The task: Copy out all the entries exactly.
[The data — start]
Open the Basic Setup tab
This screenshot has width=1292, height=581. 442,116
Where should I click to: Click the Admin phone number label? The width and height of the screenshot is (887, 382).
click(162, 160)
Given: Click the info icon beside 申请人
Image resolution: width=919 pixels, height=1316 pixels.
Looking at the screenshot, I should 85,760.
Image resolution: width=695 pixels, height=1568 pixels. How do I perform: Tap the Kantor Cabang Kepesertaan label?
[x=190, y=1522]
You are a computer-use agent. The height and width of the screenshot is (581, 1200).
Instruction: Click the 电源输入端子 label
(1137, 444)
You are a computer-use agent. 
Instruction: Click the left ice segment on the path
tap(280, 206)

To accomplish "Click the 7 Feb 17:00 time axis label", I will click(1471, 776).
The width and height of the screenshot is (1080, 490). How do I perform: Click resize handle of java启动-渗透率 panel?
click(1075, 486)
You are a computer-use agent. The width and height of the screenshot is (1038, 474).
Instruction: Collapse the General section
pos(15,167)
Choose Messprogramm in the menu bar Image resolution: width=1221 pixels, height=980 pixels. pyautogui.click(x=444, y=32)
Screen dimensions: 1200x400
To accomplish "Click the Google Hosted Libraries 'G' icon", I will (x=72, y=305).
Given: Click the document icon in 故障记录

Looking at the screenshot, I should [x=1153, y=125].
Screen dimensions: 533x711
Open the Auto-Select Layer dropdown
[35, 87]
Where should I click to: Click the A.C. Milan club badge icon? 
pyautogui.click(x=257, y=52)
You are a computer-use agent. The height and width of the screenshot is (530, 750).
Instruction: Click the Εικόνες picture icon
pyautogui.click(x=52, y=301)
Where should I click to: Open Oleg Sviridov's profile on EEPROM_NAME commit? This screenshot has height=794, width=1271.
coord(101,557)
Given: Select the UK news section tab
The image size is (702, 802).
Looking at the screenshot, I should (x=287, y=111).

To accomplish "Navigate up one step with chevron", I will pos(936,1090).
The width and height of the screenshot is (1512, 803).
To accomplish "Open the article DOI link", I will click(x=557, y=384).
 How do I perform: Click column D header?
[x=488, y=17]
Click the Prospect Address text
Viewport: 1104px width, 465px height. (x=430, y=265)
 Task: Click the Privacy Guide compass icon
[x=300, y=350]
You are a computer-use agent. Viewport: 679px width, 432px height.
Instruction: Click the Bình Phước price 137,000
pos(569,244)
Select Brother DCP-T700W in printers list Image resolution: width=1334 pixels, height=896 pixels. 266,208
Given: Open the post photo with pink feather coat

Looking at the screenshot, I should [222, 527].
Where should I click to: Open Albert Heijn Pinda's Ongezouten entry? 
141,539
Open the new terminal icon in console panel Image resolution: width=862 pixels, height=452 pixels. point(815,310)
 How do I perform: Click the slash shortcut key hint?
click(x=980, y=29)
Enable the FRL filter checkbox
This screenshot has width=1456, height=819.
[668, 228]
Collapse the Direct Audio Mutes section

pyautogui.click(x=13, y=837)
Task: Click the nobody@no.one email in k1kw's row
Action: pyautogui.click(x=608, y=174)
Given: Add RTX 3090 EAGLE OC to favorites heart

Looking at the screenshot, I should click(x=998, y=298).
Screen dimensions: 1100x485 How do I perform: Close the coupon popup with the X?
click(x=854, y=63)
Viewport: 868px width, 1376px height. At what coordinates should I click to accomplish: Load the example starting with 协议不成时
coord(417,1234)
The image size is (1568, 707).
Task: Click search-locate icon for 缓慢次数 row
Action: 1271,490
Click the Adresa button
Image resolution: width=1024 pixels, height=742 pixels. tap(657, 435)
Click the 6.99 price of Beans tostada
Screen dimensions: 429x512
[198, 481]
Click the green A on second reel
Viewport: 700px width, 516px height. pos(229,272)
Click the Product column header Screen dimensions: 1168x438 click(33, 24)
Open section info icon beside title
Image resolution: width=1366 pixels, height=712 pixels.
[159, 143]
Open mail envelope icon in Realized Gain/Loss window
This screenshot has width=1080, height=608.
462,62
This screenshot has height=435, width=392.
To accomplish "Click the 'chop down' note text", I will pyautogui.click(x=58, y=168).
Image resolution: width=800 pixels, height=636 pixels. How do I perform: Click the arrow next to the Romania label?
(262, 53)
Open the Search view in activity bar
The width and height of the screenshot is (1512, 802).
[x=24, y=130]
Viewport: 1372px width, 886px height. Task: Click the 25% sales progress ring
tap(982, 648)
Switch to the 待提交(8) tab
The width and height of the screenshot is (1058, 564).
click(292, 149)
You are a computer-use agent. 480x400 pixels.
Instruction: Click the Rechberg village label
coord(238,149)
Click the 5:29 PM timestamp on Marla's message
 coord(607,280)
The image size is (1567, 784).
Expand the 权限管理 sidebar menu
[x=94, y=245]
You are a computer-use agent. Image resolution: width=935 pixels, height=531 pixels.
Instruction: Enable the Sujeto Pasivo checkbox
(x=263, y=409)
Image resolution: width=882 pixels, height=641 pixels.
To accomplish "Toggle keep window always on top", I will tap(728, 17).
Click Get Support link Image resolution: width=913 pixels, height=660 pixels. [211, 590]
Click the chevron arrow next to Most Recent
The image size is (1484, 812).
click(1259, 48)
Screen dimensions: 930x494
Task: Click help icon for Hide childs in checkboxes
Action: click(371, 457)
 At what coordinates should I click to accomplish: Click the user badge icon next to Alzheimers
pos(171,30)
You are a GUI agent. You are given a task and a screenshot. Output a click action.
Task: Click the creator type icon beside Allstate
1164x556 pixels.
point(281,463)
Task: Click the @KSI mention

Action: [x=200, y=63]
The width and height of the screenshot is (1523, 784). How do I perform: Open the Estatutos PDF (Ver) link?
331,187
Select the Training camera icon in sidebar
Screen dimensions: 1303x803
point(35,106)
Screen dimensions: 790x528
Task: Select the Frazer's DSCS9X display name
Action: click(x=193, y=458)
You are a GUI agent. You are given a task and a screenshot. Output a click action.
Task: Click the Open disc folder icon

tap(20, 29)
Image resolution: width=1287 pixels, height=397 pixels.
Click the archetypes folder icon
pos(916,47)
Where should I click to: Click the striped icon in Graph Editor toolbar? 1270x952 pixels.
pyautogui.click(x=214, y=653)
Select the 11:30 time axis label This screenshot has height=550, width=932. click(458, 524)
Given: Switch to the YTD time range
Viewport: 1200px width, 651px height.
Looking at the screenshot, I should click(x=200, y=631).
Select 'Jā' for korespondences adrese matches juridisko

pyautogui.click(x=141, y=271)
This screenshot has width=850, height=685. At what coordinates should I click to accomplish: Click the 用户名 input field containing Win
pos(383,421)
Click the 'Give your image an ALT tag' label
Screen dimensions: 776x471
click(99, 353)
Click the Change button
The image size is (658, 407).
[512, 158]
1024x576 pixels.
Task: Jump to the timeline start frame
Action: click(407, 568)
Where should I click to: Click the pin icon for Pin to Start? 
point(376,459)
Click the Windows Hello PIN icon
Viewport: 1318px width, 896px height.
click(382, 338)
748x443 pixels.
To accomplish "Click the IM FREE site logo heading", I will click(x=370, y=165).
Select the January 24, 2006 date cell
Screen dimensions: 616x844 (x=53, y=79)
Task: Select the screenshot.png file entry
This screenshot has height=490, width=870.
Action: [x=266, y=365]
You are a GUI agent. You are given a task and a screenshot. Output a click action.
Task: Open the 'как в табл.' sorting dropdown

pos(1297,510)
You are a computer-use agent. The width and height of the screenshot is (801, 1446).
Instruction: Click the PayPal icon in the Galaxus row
[The data — finish]
Solution:
Open the Basic Setup tab
This screenshot has width=1292, height=581. 442,116
Where should I click to: Click the Admin phone number label? The width and height of the screenshot is (887, 382).
click(162, 160)
Given: Click the info icon beside 申请人
Image resolution: width=919 pixels, height=1316 pixels.
Looking at the screenshot, I should 85,760.
Image resolution: width=695 pixels, height=1568 pixels. How do I perform: Tap the Kantor Cabang Kepesertaan label?
[x=190, y=1522]
You are a computer-use agent. The height and width of the screenshot is (581, 1200).
Instruction: Click the 电源输入端子 label
(1137, 444)
You are a computer-use agent. 
Instruction: Click the left ice segment on the path
tap(280, 206)

To accomplish "Click the 7 Feb 17:00 time axis label", I will click(1471, 776).
The width and height of the screenshot is (1080, 490). How do I perform: Click resize handle of java启动-渗透率 panel?
click(1075, 486)
You are a computer-use agent. The width and height of the screenshot is (1038, 474).
Instruction: Collapse the General section
pos(15,167)
Choose Messprogramm in the menu bar Image resolution: width=1221 pixels, height=980 pixels. pyautogui.click(x=444, y=32)
Screen dimensions: 1200x400
To accomplish "Click the Google Hosted Libraries 'G' icon", I will (x=72, y=305).
Given: Click the document icon in 故障记录

Looking at the screenshot, I should [x=1153, y=125].
Screen dimensions: 533x711
Open the Auto-Select Layer dropdown
[35, 87]
Where should I click to: Click the A.C. Milan club badge icon? 
pyautogui.click(x=257, y=52)
You are a computer-use agent. The height and width of the screenshot is (530, 750).
Instruction: Click the Εικόνες picture icon
pyautogui.click(x=52, y=301)
Where should I click to: Open Oleg Sviridov's profile on EEPROM_NAME commit? This screenshot has height=794, width=1271.
coord(101,557)
Given: Select the UK news section tab
The image size is (702, 802).
Looking at the screenshot, I should (x=287, y=111).

To accomplish "Navigate up one step with chevron", I will pos(936,1090).
The width and height of the screenshot is (1512, 803).
To accomplish "Open the article DOI link", I will click(x=557, y=384).
 How do I perform: Click column D header?
[x=488, y=17]
Click the Prospect Address text
Viewport: 1104px width, 465px height. (x=430, y=265)
 Task: Click the Privacy Guide compass icon
[x=300, y=350]
You are a computer-use agent. Viewport: 679px width, 432px height.
Instruction: Click the Bình Phước price 137,000
pos(569,244)
Select Brother DCP-T700W in printers list Image resolution: width=1334 pixels, height=896 pixels. 266,208
Given: Open the post photo with pink feather coat

Looking at the screenshot, I should [222, 527].
Where should I click to: Open Albert Heijn Pinda's Ongezouten entry? 
141,539
Open the new terminal icon in console panel Image resolution: width=862 pixels, height=452 pixels. point(815,310)
 How do I perform: Click the slash shortcut key hint?
click(x=980, y=29)
Enable the FRL filter checkbox
This screenshot has width=1456, height=819.
[668, 228]
Collapse the Direct Audio Mutes section

pyautogui.click(x=13, y=837)
Task: Click the nobody@no.one email in k1kw's row
Action: pyautogui.click(x=608, y=174)
Given: Add RTX 3090 EAGLE OC to favorites heart

Looking at the screenshot, I should click(x=998, y=298).
Screen dimensions: 1100x485 How do I perform: Close the coupon popup with the X?
click(x=854, y=63)
Viewport: 868px width, 1376px height. At what coordinates should I click to accomplish: Load the example starting with 协议不成时
coord(417,1234)
The image size is (1568, 707).
Task: Click search-locate icon for 缓慢次数 row
Action: 1271,490
Click the Adresa button
Image resolution: width=1024 pixels, height=742 pixels. tap(657, 435)
Click the 6.99 price of Beans tostada
Screen dimensions: 429x512
[198, 481]
Click the green A on second reel
Viewport: 700px width, 516px height. pos(229,272)
Click the Product column header Screen dimensions: 1168x438 click(33, 24)
Open section info icon beside title
Image resolution: width=1366 pixels, height=712 pixels.
[159, 143]
Open mail envelope icon in Realized Gain/Loss window
This screenshot has width=1080, height=608.
462,62
This screenshot has height=435, width=392.
To accomplish "Click the 'chop down' note text", I will pyautogui.click(x=58, y=168).
Image resolution: width=800 pixels, height=636 pixels. How do I perform: Click the arrow next to the Romania label?
(262, 53)
Open the Search view in activity bar
The width and height of the screenshot is (1512, 802).
[x=24, y=130]
Viewport: 1372px width, 886px height. Task: Click the 25% sales progress ring
tap(982, 648)
Switch to the 待提交(8) tab
The width and height of the screenshot is (1058, 564).
click(292, 149)
You are a computer-use agent. 480x400 pixels.
Instruction: Click the Rechberg village label
coord(238,149)
Click the 5:29 PM timestamp on Marla's message
 coord(607,280)
The image size is (1567, 784).
Expand the 权限管理 sidebar menu
[x=94, y=245]
You are a computer-use agent. Image resolution: width=935 pixels, height=531 pixels.
Instruction: Enable the Sujeto Pasivo checkbox
(x=263, y=409)
Image resolution: width=882 pixels, height=641 pixels.
To accomplish "Toggle keep window always on top", I will tap(728, 17).
Click Get Support link Image resolution: width=913 pixels, height=660 pixels. [211, 590]
Click the chevron arrow next to Most Recent
The image size is (1484, 812).
click(1259, 48)
Screen dimensions: 930x494
Task: Click help icon for Hide childs in checkboxes
Action: click(371, 457)
 At what coordinates should I click to accomplish: Click the user badge icon next to Alzheimers
pos(171,30)
You are a GUI agent. You are given a task and a screenshot. Output a click action.
Task: Click the creator type icon beside Allstate
1164x556 pixels.
point(281,463)
Task: Click the @KSI mention

Action: [x=200, y=63]
The width and height of the screenshot is (1523, 784). How do I perform: Open the Estatutos PDF (Ver) link?
331,187
Select the Training camera icon in sidebar
Screen dimensions: 1303x803
point(35,106)
Screen dimensions: 790x528
Task: Select the Frazer's DSCS9X display name
Action: click(x=193, y=458)
You are a GUI agent. You are given a task and a screenshot. Output a click action.
Task: Click the Open disc folder icon

tap(20, 29)
Image resolution: width=1287 pixels, height=397 pixels.
Click the archetypes folder icon
pos(916,47)
Where should I click to: Click the striped icon in Graph Editor toolbar? 1270x952 pixels.
pyautogui.click(x=214, y=653)
Select the 11:30 time axis label This screenshot has height=550, width=932. click(458, 524)
Given: Switch to the YTD time range
Viewport: 1200px width, 651px height.
Looking at the screenshot, I should click(x=200, y=631).
Select 'Jā' for korespondences adrese matches juridisko

pyautogui.click(x=141, y=271)
This screenshot has width=850, height=685. At what coordinates should I click to accomplish: Click the 用户名 input field containing Win
pos(383,421)
Click the 'Give your image an ALT tag' label
Screen dimensions: 776x471
click(99, 353)
Click the Change button
The image size is (658, 407).
[512, 158]
1024x576 pixels.
Task: Jump to the timeline start frame
Action: click(407, 568)
Where should I click to: Click the pin icon for Pin to Start? 
point(376,459)
Click the Windows Hello PIN icon
Viewport: 1318px width, 896px height.
click(382, 338)
748x443 pixels.
To accomplish "Click the IM FREE site logo heading", I will click(x=370, y=165).
Select the January 24, 2006 date cell
Screen dimensions: 616x844 (x=53, y=79)
Task: Select the screenshot.png file entry
This screenshot has height=490, width=870.
Action: [x=266, y=365]
You are a GUI agent. You are given a task and a screenshot. Output a click action.
Task: Open the 'как в табл.' sorting dropdown

pos(1297,510)
You are a computer-use agent. The width and height of the screenshot is (801, 1446).
Instruction: Click the PayPal icon in the Galaxus row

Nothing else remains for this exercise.